Stephen Hawking Is Building Thousands Of Tiny Spaceships To Find Intelligent Life

When asked what extraterrestrial intelligent life might look like, Hawking answered, "Judging from the election campaign, definitely not like us."

World-famous theoretical physicist Stephen Hawking and Russian billionaire Yuri Milner announced Tuesday their newest attempt to find extraterrestrial life: a project called Breakthrough Starshot.

"Today we commit to the next great leap in the cosmos," Hawking told reporters at the top of the World Trade Center in New York City. "Because we are human and our nature is to fly."

Hawking said the goal of Breakthrough Starshot was to reach Alpha Centauri, the closest star system to us, within a generation by using thousands of tiny spaceships.

Astronomers believe an Earth-like planet could exist within the "habitable zones" of Alpha Centauri, located 25 trillion miles away. It is therefore the most likely place to find life or even, as Hawking said, a possible new home for future humans.

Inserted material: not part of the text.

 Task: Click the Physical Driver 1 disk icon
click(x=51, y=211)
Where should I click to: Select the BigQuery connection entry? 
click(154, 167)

Breakthrough Starshot's spacecrafts, which they call "nanocrafts," will be gram-scale computer chips that will include "cameras, photon thrusters, power supply, navigation and communication equipment," Avi Loeb, a Harvard scientist involved in the operation, told reporters.

A rocket would deliver a "mother ship" carrying a thousand or so of the nanocrafts into space. Once in orbit, the crafts would be propelled with thin sails and hyper-powerful laser beams shot from Earth into the universe to explore and discover. There the crafts would take pictures of their surroundings, which would take around four years to be sent back to Earth.

The nanocrafts would travel at around 20% of the speed of light, Loeb said. At that rate it would be possible to reach Alpha Centauri in around 20 years, and the potentially habitable planets within 70. Using the best currently existing technology, it would take some 78,000 years.

It is estimated the project could cost $5 billion to $10 billion, but Milner is initially investing $100 million for research and development.

Each nanocraft will cost roughly the same to make as a high-end smartphone, allowing a massive number to be sent on the journey.

There are still a number of challenges facing the creation of the nanocrafts, including the creation of the hyper-powerful laser beam — which, in order to launch the crafts, must generate the same amount of power needed for launching a large space shuttle — as well as making the crafts resistant to space accidents, such as impact with dust particles and space debris.

"As far as we can tell," Loeb assured the crowd of reporters, "there are no deal-breakers in the physics behind this project."

"This is really cool," former NASA researcher and leader of Breakthrough Starshot Pete Worden said with a smile. "From these hard challenges, onto the stars."

The panel of scientists involved with the project also includes physicist Freeman Dyson, founder of Cosmos Studios Ann Druyan, and astronaut Mae Jemison.

Hawking told the crowd that the probability of the nanocrafts finding life within the next 20 years was very low — "probably," he added, to laughter from the audience.

But he said research has suggested that "there are livable planets in our galaxy alone, and billions more in the rest of the universe," which suggests there are "others out there."

The award-wining physicist also warned the crowd that it is "unwise to keep all our eggs in one fragile basket," referring to Earth.

"Life on Earth faces danger from asteroids and supernovas, another danger from ourselves," he said.

Though the nanocrafts will potentially have the ability to find, target, and destroy asteroids heading toward our planet, "If we want to continue to exist as a species, we must find life outside ourselves," Hawking said.

In answer to a question about what intelligent life might look like Hawking joked, "Judging from the election campaign, definitely not like us."